> _Records to process_:

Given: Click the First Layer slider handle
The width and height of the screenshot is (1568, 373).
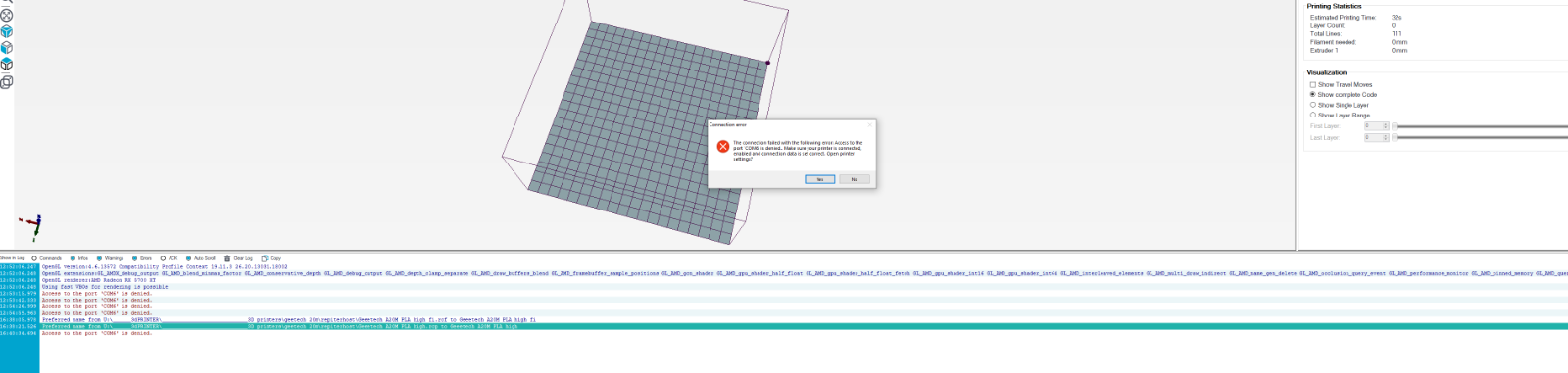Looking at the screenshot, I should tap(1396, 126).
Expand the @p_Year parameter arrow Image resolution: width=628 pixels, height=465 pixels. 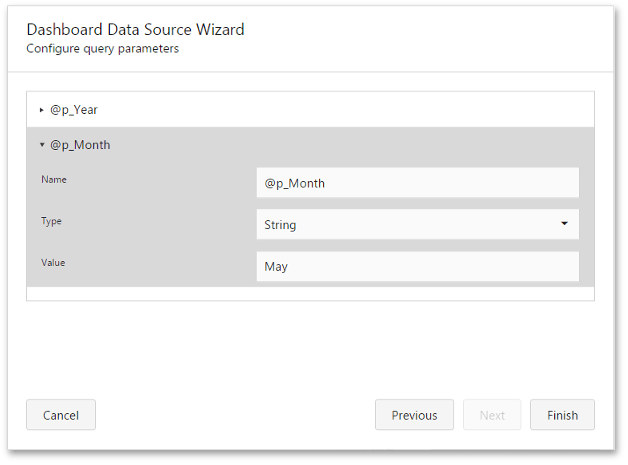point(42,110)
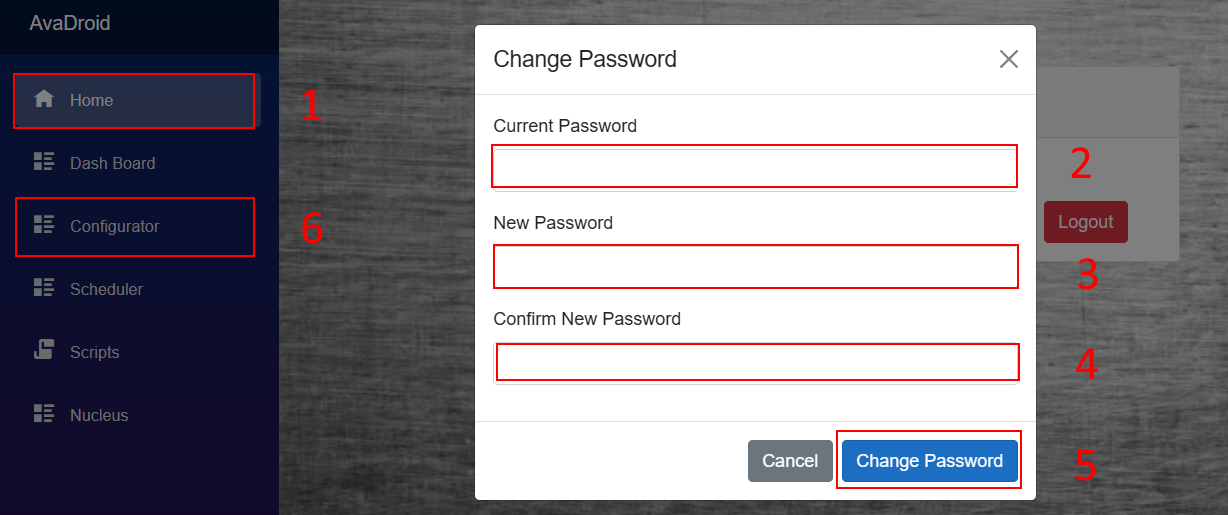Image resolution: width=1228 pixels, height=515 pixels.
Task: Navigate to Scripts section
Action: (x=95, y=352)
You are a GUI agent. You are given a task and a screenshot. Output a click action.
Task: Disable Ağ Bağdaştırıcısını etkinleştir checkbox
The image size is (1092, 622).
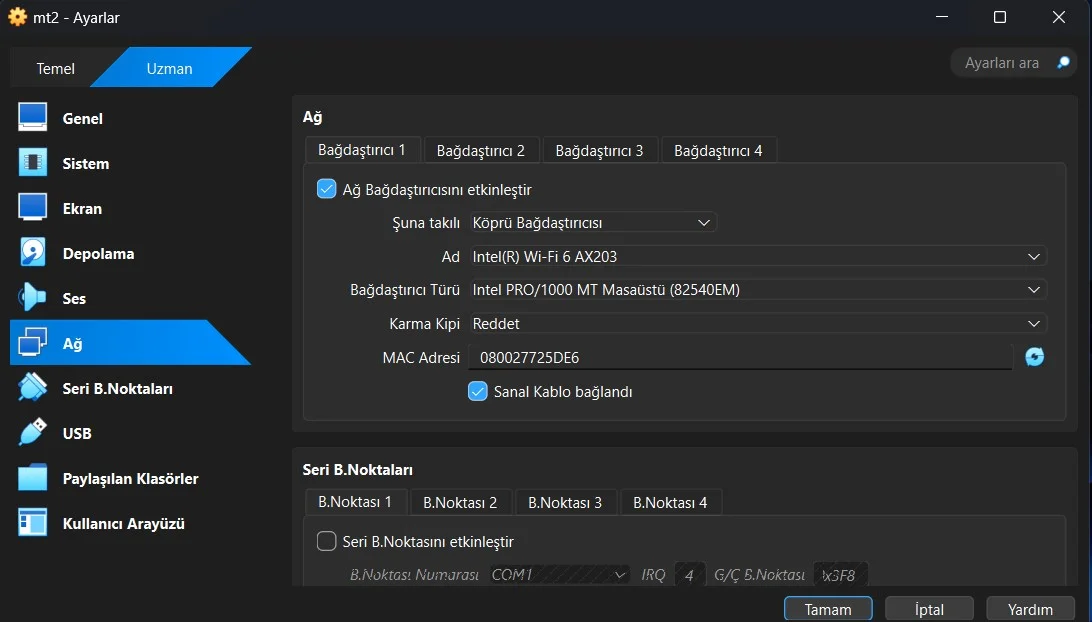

> _Task brief_: Beginning with the line that contains "Task: Disable Ağ" and ending with the last line of the data, restate each line word for word. Exclude the pictures.

> _Written solution_:
Task: Disable Ağ Bağdaştırıcısını etkinleştir checkbox
The image size is (1092, 622).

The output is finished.